WHAT IS BEING ASKED
Write out the records again from the line containing "This screenshot has height=671, width=1024." through the last line, with both ends included and the requests kept. Shift every click coordinate in the answers up by 64.

DATA ENTRIES

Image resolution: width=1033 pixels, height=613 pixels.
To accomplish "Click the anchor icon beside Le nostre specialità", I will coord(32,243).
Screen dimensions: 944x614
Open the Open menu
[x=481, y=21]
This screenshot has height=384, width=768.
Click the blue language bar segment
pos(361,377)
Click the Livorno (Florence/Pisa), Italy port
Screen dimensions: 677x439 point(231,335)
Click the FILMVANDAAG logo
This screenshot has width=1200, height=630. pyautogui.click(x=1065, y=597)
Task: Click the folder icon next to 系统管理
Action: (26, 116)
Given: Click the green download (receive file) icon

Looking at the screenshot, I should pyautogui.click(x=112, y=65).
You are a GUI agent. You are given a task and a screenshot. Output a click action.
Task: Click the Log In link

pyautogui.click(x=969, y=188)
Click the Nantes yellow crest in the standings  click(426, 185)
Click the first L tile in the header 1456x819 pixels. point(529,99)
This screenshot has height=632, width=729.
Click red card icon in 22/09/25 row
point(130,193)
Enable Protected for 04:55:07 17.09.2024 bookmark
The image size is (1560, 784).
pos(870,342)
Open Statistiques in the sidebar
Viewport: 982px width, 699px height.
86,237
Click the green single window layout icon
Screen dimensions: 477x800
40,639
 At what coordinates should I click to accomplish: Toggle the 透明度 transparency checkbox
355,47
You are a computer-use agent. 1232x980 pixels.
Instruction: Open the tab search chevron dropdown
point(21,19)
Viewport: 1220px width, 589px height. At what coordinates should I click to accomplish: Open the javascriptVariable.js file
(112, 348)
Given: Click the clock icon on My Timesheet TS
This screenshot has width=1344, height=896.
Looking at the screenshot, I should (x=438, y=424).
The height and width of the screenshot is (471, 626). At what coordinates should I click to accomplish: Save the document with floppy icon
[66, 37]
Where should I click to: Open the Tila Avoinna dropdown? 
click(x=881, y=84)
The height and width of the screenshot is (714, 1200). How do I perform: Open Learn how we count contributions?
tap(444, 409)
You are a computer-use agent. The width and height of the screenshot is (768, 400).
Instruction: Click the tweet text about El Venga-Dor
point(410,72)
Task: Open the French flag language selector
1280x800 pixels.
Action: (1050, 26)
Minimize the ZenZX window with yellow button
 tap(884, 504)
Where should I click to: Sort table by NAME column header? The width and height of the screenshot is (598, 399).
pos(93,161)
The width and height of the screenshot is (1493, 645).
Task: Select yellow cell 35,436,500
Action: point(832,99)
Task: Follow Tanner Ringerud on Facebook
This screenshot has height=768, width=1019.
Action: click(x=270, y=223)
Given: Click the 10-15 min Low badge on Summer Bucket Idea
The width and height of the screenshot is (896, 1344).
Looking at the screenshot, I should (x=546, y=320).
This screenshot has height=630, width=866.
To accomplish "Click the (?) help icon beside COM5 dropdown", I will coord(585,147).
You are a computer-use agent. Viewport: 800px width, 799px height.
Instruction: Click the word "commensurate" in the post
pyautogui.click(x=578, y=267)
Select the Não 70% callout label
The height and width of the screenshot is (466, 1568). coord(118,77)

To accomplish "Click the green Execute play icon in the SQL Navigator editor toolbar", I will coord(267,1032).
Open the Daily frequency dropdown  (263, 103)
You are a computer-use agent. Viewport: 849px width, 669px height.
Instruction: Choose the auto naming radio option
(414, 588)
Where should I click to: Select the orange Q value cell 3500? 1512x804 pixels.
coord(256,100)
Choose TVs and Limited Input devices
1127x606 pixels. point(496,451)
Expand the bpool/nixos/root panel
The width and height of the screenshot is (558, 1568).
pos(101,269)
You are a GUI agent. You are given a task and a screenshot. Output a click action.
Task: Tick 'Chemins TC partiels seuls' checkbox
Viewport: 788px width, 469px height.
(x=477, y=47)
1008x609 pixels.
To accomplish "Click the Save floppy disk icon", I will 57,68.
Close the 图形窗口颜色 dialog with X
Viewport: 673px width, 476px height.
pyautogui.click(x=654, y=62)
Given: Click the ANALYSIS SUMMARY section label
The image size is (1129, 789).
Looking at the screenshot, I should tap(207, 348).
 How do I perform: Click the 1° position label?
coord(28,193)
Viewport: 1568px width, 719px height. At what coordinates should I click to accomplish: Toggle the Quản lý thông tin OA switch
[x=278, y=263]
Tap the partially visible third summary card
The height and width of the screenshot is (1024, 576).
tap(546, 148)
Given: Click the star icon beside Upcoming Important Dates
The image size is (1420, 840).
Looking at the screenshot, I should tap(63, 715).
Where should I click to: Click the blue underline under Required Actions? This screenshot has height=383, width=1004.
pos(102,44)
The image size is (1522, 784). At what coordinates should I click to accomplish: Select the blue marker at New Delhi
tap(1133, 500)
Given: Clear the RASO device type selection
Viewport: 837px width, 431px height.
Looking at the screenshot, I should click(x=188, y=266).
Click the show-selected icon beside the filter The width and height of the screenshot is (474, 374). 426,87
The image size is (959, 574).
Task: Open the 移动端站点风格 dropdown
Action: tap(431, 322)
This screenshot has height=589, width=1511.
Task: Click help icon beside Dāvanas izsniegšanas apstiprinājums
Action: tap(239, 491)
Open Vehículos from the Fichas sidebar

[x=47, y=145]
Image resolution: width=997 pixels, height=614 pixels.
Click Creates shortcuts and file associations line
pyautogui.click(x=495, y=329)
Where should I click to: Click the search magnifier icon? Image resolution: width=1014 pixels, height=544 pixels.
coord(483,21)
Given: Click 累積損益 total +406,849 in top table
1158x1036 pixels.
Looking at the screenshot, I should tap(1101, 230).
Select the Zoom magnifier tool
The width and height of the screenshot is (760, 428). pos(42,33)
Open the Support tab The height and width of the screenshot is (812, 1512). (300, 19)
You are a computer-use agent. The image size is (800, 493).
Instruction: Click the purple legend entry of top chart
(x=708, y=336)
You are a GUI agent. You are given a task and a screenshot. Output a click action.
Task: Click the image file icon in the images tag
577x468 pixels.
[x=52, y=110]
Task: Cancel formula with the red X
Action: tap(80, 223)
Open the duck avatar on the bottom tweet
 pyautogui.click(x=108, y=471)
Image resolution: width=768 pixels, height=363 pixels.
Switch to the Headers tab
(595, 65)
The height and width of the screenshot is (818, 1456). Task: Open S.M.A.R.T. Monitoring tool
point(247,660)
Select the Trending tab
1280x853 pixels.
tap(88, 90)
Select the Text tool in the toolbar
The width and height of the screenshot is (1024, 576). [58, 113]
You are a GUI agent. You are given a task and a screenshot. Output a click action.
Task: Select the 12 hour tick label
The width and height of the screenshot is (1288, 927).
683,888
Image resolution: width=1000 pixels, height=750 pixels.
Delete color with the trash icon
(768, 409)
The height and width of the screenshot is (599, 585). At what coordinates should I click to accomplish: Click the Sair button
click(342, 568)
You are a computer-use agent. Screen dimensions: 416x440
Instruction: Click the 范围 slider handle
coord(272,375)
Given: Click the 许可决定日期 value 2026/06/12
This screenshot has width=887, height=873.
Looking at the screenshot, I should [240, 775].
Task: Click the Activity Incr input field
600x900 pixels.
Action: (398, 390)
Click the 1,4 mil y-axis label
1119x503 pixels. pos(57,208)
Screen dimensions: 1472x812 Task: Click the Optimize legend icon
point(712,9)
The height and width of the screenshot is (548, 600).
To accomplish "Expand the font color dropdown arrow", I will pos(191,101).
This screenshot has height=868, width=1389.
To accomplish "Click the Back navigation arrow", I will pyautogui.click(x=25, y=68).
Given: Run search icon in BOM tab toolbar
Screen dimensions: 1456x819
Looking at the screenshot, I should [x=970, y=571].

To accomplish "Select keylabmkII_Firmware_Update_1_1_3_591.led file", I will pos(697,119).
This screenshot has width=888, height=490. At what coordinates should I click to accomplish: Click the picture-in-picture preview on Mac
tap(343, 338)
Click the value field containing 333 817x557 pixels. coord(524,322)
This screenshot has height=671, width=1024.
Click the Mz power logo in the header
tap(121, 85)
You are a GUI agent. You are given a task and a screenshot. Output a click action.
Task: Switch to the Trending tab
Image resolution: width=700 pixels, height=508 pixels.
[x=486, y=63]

EXERCISE ANSWER
This screenshot has height=671, width=1024.
Click the Mz power logo in the header
tap(185, 149)
You are a GUI agent. You are given a task and a screenshot. Output a click action.
Task: Switch to the Trending tab
Image resolution: width=700 pixels, height=508 pixels.
[x=550, y=127]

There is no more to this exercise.